Fast forward three months, to yesterday. After a bumper spring harvest, with a bumper summer-fall harvest on the way, Vietnam has millions of tons of rice surpluses. The world price has fallen to $600 per ton. Vietnamese rice farmers suddenly can’t sell their crops at a profit; the rice is piling up in their houses, and Vietnamese Prime Minister Nguyen Tan Dung yesterday had to order the national rice export cartel, run by state-owned company VinaFood, to immediately purchase another half a million tons, at artificially inflated prices to guarantee farmers a 40% profit, and go find somebody to export it to. In a year when Vietnam should be raking in the bucks from high commodity prices, it’s instead being forced to subsidize its farmers — and this when the country is running a huge trade deficit and is desperate for sources of export income.

Who is to blame for this colossal *&()#:+%$!!-up?

I would tentatively advance the notion that having a state-owned monopoly buy up your country’s entire export rice crop every year, and make centralized command decisions about how much to sell at what price and when, is a really stupid idea. If Vietnam wants to ensure food security, it should have state-owned companies buy up a strategic reserve and empower them to pay for stockpiles at production cost in cases of emergency. Maybe it could let state-owned companies buy some fraction of the crop intended for export. But if Vietnamese farmers had been able to sell, say, half their crop to private exporters in May, back when the Philippines was screaming for more rice and the price was 80% higher than it is today, maybe the government wouldn’t have to be massively subsidizing its rice farmers today.

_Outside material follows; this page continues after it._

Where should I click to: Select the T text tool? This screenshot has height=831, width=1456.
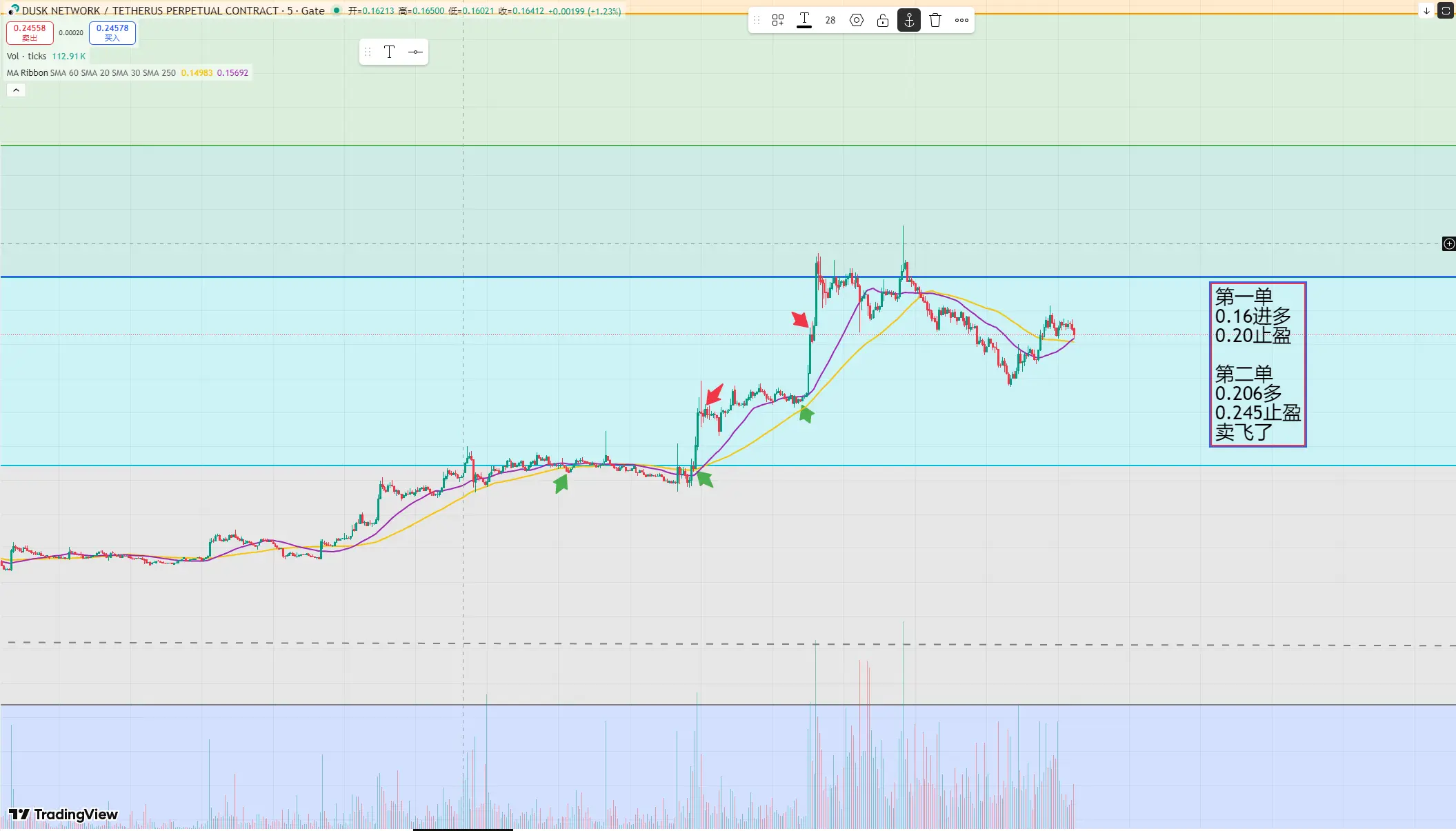tap(389, 52)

(Just to make things even worse: you’d think that rice export companies would be going around right now to buy up the surplus crop and store it in the expectation of higher prices later, right? But they can’t, because they normally take out loans to buy crops for export, and interest rates in Vietnam right now are at about 20% because inflation is running at 27% year on year. The fact that interest rates are lower than inflation is in itself a reflection of excessive government control: the government limits interest to 1.5 times the prime rate, and it’s holding the prime rate at 14%. In any case, food exporters can’t afford to buy and stockpile rice for more than a couple of months because the interest rates would bankrupt them. So the government’s order to them to buy more rice entails an order to state-owned banks to provide them with favorable terms of credit. That means an expansion in the credit supply, which will blow a small hole in the government’s policy of tightening credit to fight inflation. So not only has complete government control over rice exports robbed the country of hundreds of millions of dollars of precious export revenue, snatched away potential profits from farmers and forced the government to subsidize them, it’s also going to help sabotage the government’s desperately needed efforts to bring inflation down. This has not been a good several months for the post-Friedmanite, post-market-Messianism crowd.)